Optimization Algorithms in R – returning model fit metrics

Introduction

A colleague had asked me if I knew of a way to obtain model fit metrics, such as AIC or r-squared, from the optim() function. First, optim() provides a general-purpose method of optimizing an algorithm to identify the best weights for either minimizing or maximizing whatever success metric you are comparing your model to (e.g., sum of squared error, maximum likelihood, etc.). From there, it continues until the model coefficients are optimal for the data.

To make optim() work for us, we need to code the aspects of the model we are interested in optimizing (e.g., the regression coefficients) as well as code a function that calculates the output we are comparing the results to (e.g., sum of squared error).
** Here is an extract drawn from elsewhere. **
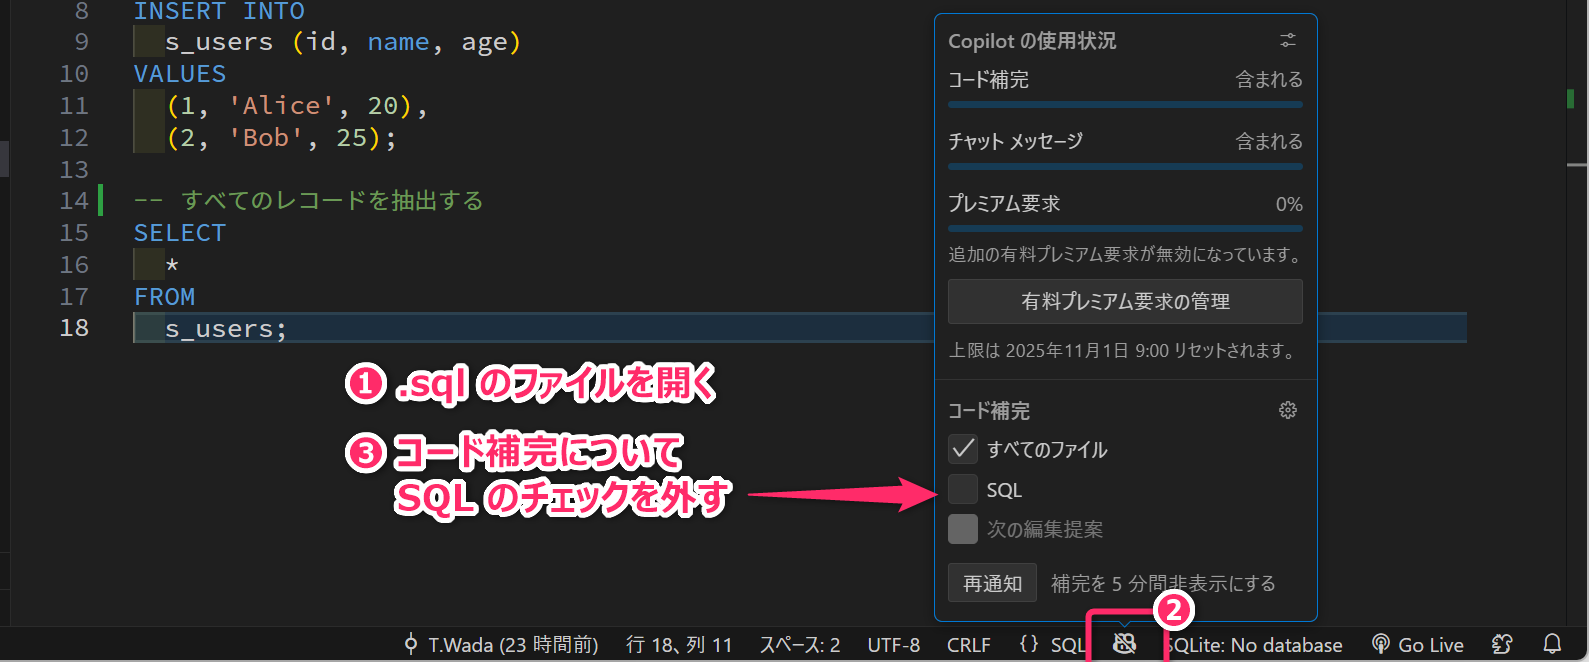Image resolution: width=1589 pixels, height=662 pixels.
Task: Click the icon left of the notification bell
Action: (1502, 644)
Before we get to model fit metrics, let’s walk through how optim() works by comparing our results to a simple linear regression. I’ll admit, optim() can be a little hard to wrap your head around (at least for me, it was), but building up a simple example can help us understand the power of this function and how we can use it later on down the road in more complicated analysis.

Data

We will use data from the Lahman baseball data base. I’ll stick with all years from 2006 on and retain only players with a minimum of 250 at bats per season.

library(Lahman)
library(tidyverse)

data(Batting)

df <- Batting %>% 
  filter(yearID >= 2006,
         AB >= 250)

head(df)

 

Linear Regression

First, let’s just write a linear regression to predict HR from Hits, so that we have something to compare our optim() function against.

fit_lm <- lm(HR ~ H, data = df)
summary(fit_lm)

plot(df$H, df$HR, pch = 19, col = "light grey")
abline(fit_lm, col = "red", lwd = 2)

The above model is a simple linear regression model that fits a line of best fit based on the squared error of predictions to the actual values.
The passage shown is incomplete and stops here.